Kの純粋にすぎて沸き立つ好奇心とDの邪推にすぎて沸き立つ逡巡が静かにせめぎ合っていた


Dは最終的にKを過大評価した、事実上は、過小評価する結果となったが。

鴻上だ、野田だ、まして自分の自主製作映画なぞ彼に響きはしない、所詮作り物に情熱をかけることなぞいかにおろかであるかは自分よりK自身が知っていると。

なら、固辞するのは彼に対する敬意を著しく欠くと。

次の週、Kのアパートに160サイズの宅配物が届いた。

Kは頑丈にかつ慎重さの数と比例するガムテープを汗をにじませつつはがし終えると

20冊の本、そして5本の8ミリベータカセット、そしてやたらと重いビデオデッキが目下にあった。

書籍は、鴻上、野田秀樹、平田オリザ、唐十郎、鴻上以外は初めて聞くメンツだ。

Kはその本すべてをその日のうちに読み終えた。

抽象から具体へ、はたまたその逆へ

読了し、ひとつ言えることは真理を導く為に必要なフォーマット、つまり三段論法の一切が、というよりそれが意味をなさないように書かれてあったこと。

それが、著者からの挑戦であり、Dが言う余白なのだろう。そしてKが思う虚数部。

なるほど、情熱をこういうものにささげたいというのも一つの青春なのだろうとは思った。

ただ、自分は無関係なのだとまだ言い聞かせることはできた。

送られてきたビデオデッキを今度は汗だくになりつつテレビに接続し終えると、Kは炬燵に包まってDの映像作品を視聴した。

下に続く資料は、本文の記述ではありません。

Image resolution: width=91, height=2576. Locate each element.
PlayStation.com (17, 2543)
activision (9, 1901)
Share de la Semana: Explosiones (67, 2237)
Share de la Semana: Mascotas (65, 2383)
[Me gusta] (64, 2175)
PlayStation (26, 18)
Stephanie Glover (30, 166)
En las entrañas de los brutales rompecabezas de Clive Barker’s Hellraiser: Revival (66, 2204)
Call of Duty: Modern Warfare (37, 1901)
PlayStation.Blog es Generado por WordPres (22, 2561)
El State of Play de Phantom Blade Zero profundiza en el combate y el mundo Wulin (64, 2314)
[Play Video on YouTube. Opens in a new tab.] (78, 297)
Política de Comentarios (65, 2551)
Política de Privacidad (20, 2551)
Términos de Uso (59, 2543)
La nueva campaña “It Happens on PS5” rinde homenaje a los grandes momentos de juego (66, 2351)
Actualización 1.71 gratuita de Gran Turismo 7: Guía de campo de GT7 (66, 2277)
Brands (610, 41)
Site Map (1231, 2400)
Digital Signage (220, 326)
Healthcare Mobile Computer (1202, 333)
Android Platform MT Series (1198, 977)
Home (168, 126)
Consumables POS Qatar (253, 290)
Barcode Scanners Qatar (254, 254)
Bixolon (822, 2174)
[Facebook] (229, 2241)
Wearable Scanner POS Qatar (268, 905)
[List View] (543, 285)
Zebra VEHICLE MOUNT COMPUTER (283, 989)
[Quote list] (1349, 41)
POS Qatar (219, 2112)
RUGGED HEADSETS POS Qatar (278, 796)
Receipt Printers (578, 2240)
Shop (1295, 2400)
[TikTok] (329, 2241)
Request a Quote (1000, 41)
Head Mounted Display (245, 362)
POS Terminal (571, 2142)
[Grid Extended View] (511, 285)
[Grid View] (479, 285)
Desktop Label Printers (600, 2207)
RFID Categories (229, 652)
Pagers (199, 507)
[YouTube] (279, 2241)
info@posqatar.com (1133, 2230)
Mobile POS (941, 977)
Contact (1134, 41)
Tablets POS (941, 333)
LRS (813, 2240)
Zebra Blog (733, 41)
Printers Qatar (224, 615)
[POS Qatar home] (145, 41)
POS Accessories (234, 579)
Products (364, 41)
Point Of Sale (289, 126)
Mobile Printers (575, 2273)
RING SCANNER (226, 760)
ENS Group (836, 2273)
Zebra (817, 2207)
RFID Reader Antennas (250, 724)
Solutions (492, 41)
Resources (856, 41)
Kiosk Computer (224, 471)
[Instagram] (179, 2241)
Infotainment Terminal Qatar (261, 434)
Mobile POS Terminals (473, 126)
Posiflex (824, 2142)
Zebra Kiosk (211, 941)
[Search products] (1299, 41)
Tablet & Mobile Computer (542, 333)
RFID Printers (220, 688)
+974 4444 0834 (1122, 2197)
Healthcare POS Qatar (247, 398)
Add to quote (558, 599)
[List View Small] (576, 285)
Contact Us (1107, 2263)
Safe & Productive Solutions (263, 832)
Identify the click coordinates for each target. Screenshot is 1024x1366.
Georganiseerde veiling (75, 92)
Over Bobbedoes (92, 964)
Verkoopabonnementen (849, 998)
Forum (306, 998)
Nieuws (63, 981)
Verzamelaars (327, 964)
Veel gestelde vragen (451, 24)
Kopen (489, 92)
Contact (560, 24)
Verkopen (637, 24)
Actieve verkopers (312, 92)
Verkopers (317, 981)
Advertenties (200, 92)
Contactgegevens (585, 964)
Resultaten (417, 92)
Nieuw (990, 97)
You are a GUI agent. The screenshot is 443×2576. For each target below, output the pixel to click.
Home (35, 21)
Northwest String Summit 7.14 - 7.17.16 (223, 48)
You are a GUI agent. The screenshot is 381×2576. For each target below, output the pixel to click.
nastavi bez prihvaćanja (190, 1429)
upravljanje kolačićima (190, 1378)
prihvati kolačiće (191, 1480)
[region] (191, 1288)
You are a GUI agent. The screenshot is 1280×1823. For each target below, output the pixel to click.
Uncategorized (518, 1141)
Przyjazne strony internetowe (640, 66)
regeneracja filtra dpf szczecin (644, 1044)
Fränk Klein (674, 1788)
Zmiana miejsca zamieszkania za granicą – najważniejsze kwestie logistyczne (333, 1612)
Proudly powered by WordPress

Kはこのカラオケビデオのような安っぽい内容が炬燵の柔らかな温かさと同期し、ほほえましい気分の中に、だがまじまじと見た。

演者たちがもっともらしいことを言っているが、それは誰もいない海に向かって放たれた言葉のように一方通行、だたただ虚しく響く三文芝居の定型。最終的には微笑ましいと言う念が憐憫の念に変わろうとしていた。

彼はこんなものをつくるために8年も大学に籍を置いたのか?

そう思うとDに対する優越感、つまり学業成績における偏差値の優劣から芽生えるあの手慣れた憐憫の情の中でふわふわと漂っている自分がいた。

だが、待て、この憐憫の念は自らに資格はあってのことか?

Kが自問した時、たちどころにその憐憫は消滅した。自分はスタートラインにさえ立ってないのに、この憐憫は失敬ではないか?

自らに対し自惚れが過ぎやしないか?

だが、自分は出来るだろう、自分ができなかったことは今までの人生であったか?

ない。

軽く書いてみればよい、Dが東京を去るまではまだ半月ある、

自分も少しだけ遊んでみるのもよい、自分は音速で走る新幹線のような人生、気まぐれに小田原にでも一時停止したつもりでいいのだから。

また、発進すればよいのだから。

何より、この作者たち全員が稚拙、抽象こそは完全なる正義という考え方が気に入らない。

この本達は理論も文芸も素人でも分かりうる余地なきものこそ至上としている昨今の事情のアイコニックそのものではないか。

だが、抽象と具体、明確かつ難解、浅はかさと深淵

こんな二面性の両立こそ芸術なはず。

余白、つまり虚数iの答えは自分が出して見せる。

と、Kは青い決意を固めた。


「本を書いてる・・・」

Dは両国のちゃんこ鍋屋でウーロンハイをちびりながら目をひん剥いた。

「あの本たちは時代の流れに乗っただけで、今流れているこの歌謡曲と大差ありません」

店内には、8ビートにクリーントーンのギターが重なる曲の数々が響き渡っていた。

「Dさんが8年もかけて掴みたかったもの、それは疑義の余地なく純粋芸術であるとよーくわかりました、しかし、あの著者たちには二面性がまるでない、多面的かといえば抽象表現でそう思わせているだけ、山手線のように東京駅から出発して東京駅に戻っているだけ、つまり一面性の堂々巡り、私は読み手直接的に訴えることをしつつ、人を抽象的な何かの高次に導く本が書きたい、つまり具体と抽象の両立を叶えたい、そう思いました」

「つまり、それがKさんの芸術体現ですね・・・その本、上がったら自分に読ませてくれませんか」

Dの中にあったかのDには複雑に過ぎた逡巡が、いともあっさりとKの言葉の疾風に吹き飛んでいた。


Kは瞼を開くと、新幹線はゆっくり減速し新横浜で止まった。

明るくも、暗くも、多くも、少なくもない夜光が車窓から入り込んでいる。

あの少年・・・

彼は生まれ持っている。

あの微笑みは、悲しみと喜び、怒りと歓喜、美しさと醜さ、一枚のコインが当たり前のように持つあの二面性そのもの。

それが、自らが追い求めた芸術の最重要な要素だった。

だが、今まで、自分は追えども追えども得られたのは貯蓄額でしかなかった。

コインには二面性があるのに、貯蓄額表示には一面性しかない。

通帳の明細に書かれた数字に裏などない。

それは、マイナスなら借金でしかない、そうでなければ、すべからく財産である。

口惜しいが、まだ挑戦してもよかろう、あんな「中性の人間」に巡り合ったからには。

Kは窓辺に映る自分に微笑んでみた。

丸い顔に長方形の眼鏡をかけた三十路前の男が笑っているだけだった。

ただ、それだけだった。

やがて、列車が動き出し、車窓のKの顔の微笑みは歪んで消えた。